Il regolamento cambierà anche limitando il contributo dell’elettronica. Una tua opinione a riguardo?
«La strada che stiamo prendendo, di fatto, assomiglia a quella della Formula 1 in termini di volontà di controllo sulla competitività dei singoli per mantenere un equilibrio globale. Credo che sia tutto un tentativo di rendere lo scontro più equilibrato, per dare maggior competitività a tutti mantenendo il controllo dei costi. Il punto è cosa ne pensano i Costruttori – Honda e Yamaha cercano sempre di trovare vantaggi competitivi attraverso soluzioni uniche, e difficilmente possono gradire qualunque limitazione a riguardo».
«Con le debite proporzioni, la situazione ricorda un po’ l’acquisizione di Daytona Motorsport Group – la società che gestisce la NASCAR – dei campionati statunitensi. Di fatto hanno allontanato i costruttori. Il nostro sport è pesantemente dipendente dai costruttori: bisogna sperare che Dorna sappia mantenere il giusto equilibrio fra spettacolo, equilibrio e coinvolgimento delle Case, che hanno bisogno di poter sviluppare tecnologia nelle gare».

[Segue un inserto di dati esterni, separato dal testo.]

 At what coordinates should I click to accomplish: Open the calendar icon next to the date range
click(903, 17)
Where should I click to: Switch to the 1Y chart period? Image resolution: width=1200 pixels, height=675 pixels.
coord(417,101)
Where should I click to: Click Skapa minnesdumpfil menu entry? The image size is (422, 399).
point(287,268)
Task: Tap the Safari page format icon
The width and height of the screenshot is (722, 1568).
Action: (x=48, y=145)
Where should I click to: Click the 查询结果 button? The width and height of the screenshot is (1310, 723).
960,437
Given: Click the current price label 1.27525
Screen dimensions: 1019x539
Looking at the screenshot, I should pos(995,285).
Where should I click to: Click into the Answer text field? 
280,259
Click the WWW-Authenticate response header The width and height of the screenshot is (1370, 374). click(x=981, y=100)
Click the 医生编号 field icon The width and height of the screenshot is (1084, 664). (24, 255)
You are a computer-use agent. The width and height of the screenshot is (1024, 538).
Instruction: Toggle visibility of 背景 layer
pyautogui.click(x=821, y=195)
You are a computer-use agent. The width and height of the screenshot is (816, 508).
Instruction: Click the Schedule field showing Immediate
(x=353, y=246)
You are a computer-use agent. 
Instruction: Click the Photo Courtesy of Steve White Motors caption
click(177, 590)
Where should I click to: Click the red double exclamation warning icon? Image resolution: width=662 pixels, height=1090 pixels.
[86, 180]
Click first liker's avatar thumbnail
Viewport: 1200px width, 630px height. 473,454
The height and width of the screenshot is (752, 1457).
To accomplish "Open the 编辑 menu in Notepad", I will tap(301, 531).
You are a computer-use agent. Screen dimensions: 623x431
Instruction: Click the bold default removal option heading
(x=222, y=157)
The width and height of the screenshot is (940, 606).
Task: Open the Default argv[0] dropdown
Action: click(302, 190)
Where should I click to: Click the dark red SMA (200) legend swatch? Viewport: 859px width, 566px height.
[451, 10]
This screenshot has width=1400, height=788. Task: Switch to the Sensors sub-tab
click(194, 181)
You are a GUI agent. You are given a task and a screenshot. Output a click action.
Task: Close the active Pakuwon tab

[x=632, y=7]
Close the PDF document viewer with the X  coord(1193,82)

Abbiamo parlato di DMG e di sport statunitense. Cosa ne pensa Freddie, che a tutt’oggi è ancora coinvolto nello sviluppo e nella promozione del motociclismo, dell’attività di MotoAmerica, KRAVE – di fatto, di Wayne Rainey e dei suoi soci?
«Credo che stiano facendo un ottimo lavoro, che mancava da molto tempo. La gestione DMG sfortunatamente ha distrutto i campionati statunitensi, anche se la situazione economica non ha certo aiutato. Stanno facendo un grande lavoro per dare ad un maggior numero di piloti americani la possibilità di competere ai massimi livelli, ma anche per tornare ad attirare le Case costruttrici verso campionati che non erano più interessanti – di nuovo, il nostro sport dipende tantissimo dall’impegno delle Case, ed è fondamentale che ci sostengano per garantire un futuro al motociclismo».